Stored records

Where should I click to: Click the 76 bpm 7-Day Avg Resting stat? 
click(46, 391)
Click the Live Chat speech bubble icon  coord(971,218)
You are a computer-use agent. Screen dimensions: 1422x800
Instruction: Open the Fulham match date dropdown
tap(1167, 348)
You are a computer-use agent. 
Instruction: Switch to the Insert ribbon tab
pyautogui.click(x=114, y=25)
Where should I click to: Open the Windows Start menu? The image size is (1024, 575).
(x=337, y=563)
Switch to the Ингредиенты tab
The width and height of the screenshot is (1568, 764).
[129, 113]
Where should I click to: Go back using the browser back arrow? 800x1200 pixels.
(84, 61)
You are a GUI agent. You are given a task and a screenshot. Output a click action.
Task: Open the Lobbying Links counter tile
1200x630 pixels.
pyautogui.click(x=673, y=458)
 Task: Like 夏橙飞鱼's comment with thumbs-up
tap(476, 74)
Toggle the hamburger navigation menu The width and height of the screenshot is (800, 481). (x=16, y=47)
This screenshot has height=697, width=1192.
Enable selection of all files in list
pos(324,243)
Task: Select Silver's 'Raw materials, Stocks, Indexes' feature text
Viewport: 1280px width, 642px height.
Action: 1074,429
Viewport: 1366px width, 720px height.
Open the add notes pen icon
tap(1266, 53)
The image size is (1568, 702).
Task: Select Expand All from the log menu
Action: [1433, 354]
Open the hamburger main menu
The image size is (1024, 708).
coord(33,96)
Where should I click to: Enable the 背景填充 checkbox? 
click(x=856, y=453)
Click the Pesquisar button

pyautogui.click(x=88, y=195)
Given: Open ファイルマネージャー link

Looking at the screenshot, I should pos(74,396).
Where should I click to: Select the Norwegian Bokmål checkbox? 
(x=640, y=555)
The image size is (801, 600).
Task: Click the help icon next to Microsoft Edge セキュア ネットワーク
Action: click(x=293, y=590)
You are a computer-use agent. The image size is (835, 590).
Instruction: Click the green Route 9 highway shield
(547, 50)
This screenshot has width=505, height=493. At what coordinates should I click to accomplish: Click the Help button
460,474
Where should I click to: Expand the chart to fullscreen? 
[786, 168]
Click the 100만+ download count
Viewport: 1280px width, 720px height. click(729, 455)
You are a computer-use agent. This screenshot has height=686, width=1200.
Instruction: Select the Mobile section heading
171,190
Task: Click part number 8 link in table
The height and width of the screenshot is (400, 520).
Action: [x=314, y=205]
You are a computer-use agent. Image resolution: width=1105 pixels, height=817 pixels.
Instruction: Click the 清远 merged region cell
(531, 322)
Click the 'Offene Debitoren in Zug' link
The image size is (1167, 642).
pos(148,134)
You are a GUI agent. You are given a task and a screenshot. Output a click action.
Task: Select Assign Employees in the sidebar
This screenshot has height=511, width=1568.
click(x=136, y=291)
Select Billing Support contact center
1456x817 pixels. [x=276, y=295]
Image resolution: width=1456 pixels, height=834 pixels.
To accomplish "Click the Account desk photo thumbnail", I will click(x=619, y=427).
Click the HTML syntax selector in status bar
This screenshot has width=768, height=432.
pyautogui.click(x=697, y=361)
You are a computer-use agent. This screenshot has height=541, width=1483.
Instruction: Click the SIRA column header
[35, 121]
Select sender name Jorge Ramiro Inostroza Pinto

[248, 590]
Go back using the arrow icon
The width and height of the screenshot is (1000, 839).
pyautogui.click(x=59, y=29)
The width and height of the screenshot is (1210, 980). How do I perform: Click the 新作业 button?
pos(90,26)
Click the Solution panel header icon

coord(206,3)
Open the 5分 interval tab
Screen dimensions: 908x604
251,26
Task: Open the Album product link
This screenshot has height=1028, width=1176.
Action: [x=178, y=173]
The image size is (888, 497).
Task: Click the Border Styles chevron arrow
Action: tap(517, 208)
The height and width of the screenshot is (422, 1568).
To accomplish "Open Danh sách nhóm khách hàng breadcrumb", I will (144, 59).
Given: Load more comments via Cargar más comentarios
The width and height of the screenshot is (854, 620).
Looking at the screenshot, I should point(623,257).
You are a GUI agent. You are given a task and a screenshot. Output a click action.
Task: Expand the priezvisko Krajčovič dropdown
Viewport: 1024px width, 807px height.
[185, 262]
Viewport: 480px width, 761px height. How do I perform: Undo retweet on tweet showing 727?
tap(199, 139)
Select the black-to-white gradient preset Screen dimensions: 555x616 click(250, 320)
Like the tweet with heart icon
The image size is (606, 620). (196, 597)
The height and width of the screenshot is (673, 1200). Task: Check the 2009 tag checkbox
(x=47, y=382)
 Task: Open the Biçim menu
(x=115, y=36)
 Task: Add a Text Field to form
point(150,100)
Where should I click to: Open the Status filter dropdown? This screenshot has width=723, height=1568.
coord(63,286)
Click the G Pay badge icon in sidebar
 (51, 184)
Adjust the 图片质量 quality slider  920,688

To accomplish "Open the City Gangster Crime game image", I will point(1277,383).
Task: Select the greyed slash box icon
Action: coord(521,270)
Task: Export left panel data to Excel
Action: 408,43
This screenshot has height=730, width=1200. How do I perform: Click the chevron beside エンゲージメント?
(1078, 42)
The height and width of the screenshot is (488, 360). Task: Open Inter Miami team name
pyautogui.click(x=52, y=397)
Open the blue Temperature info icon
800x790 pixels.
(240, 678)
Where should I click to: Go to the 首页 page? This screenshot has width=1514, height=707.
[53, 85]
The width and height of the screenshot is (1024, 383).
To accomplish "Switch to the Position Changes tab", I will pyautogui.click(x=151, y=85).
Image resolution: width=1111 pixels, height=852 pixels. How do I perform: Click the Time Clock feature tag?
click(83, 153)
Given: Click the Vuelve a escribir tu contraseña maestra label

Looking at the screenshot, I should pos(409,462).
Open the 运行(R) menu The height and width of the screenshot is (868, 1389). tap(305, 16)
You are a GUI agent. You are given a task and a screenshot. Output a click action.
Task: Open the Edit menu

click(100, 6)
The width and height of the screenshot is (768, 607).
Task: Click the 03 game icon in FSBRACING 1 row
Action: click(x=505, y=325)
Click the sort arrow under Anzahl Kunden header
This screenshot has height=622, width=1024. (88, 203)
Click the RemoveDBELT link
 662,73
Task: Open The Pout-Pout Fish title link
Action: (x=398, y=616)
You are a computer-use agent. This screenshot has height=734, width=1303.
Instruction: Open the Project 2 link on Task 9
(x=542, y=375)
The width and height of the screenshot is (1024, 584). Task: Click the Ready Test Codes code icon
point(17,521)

• _WORK ITEM_
Working from the entries above, find every line in which the word "computer" occurs and copy it.

• _SOLUTION_
You are a computer-use agent. Screen dimensions: 1422x800
You are a computer-use agent. 
You are a computer-use agent. The image size is (835, 590).
You are a computer-use agent. This screenshot has height=686, width=1200.
You are a computer-use agent. Image resolution: width=1105 pixels, height=817 pixels.
You are a computer-use agent. This screenshot has height=541, width=1483.
You are a computer-use agent. This screenshot has height=734, width=1303.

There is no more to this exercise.